Overview
The Senior Data Engineer role will plan and drive forward the design and implementation of data pipelines, data stores, and APIs to acquire and prepare data for downstream applications, such as analytics, data insights, and data-driven tools. You will be a hands-on data engineer, who will contribute to the wider teams’ outputs by ensuring data standards and architectures are applied, and by coaching colleagues on approaches to problem-solving and quality of deliverables. Additionally, you will be responsible for integrating data with various applications to ensure seamless data flow and accessibility.
The data domain will cover RSSB, rail industry, and national data sources in the areas of health, safety, quality, operational performance, and sustainability. It will also cover internal business datasets, ensuring that data is effectively integrated with applications to support business processes and decision-making.
Responsibilities
- Ensure data made available for downstream applications is reliable, accessible, and in the appropriate format through active engagement with Product Management and key stakeholders.
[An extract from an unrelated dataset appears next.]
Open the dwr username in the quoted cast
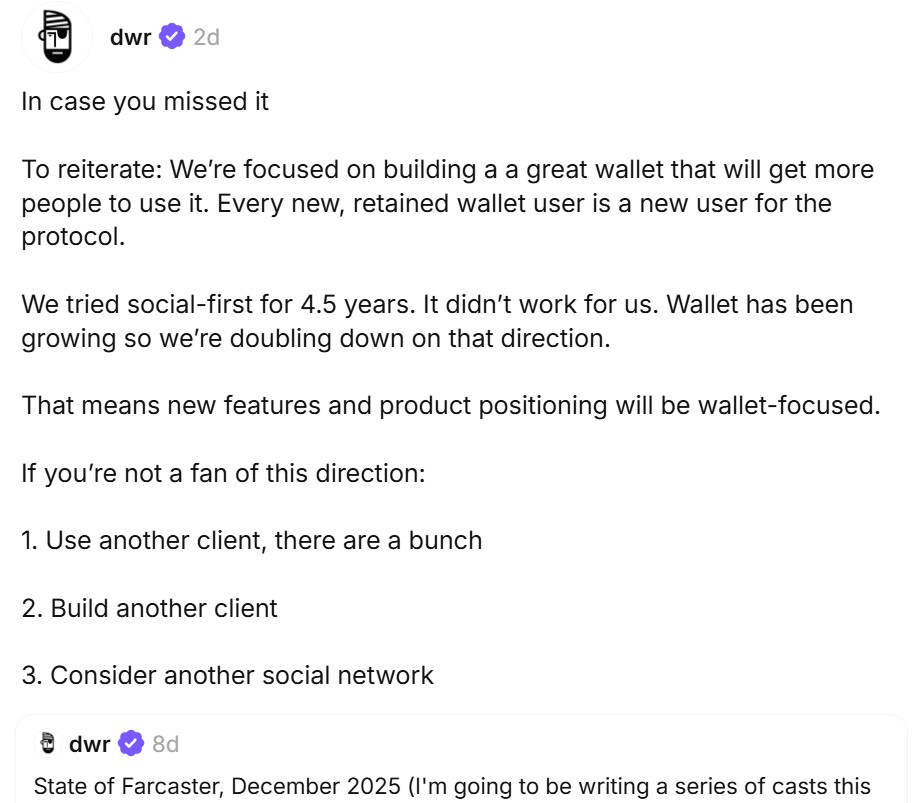 tap(90, 744)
- Plan and drive forward the development of data solutions, ensuring a balance between functional and non-functional requirements.
- Advise on best approaches to solving novel data problems, leveraging Python-based solutions.
- Ensure that data standards and architectures are applied to achieve well-engineered outcomes, and that solutions are reliable and perform optimally.
- Conduct complex data quality checks and monitoring, applying necessary remediation to maintain data integrity.
- Undertake necessary maintenance and optimisation activities to ensure the performance and reliability of data pipelines, APIs, and applications.
- Develop both quick prototypes and high-quality products, judging which approach is needed based on the context.
- Design, code, test, and document complex data engineering scripts and applications, applying software engineering best practices with a focus on SQL and Python.
- Collaborate effectively with cross-functional teams, including Product Management and key stakeholders, to understand business requirements and translate them into technical solutions.
- Communicate technical concepts and solutions effectively to both technical and non-technical audiences.
- Mentor and coach colleagues on approaches to problem-solving and quality of deliverables, fostering a collaborative and innovative team environment.
Qualifications
Essential
- BSc in a scientific, computer science, or related discipline.
- Extensive experience with data analysis, data modelling, and quality assurance techniques.
- Proficiency in using SQL and Python to solve a wide array of data challenges.
- Experience developing data pipelines in Python using orchestrators such as Airflow.
- Experience making data available in data science and data visualization tools such as Databricks and Power BI/Fabric.
- Experience with data extraction from a variety of systems, including familiarity with web-oriented architecture.
- Ability to analyse and document technical solutions effectively.
- Communicate effectively and share thoughts and ideas through methods appropriate to the audience.
- Adapt and respond effectively when embracing new opportunities, change and in navigating uncertainty.
- Actively contribute as part of a team and work towards achieving team goals and outcomes.
- Take responsibility and demonstrate accountability in completing tasks and achieving objectives, actively seeking to resolve problems and identify opportunities.
- Committed to customer service and placing customer satisfaction at the heart of our success to ensure we deliver against our shared goals.
- Can work collaboratively within an evolving industry, gaining stakeholder confidence through understanding their goals and motivations and demonstrating credibility as an expert.
- Make timely, informed decisions taking account of the benefits and constraints involved.
Desirable
- Experience developing and deploying APIs in Python using frameworks such as FastAPI.
- Familiarity with cloud platforms such as AWS, Azure, or GCP.
- Knowledge of containerization and orchestration tools like Docker and Kubernetes.
- Experience with version control systems such as Git.
- Understanding of Agile methodologies and experience working in Agile teams.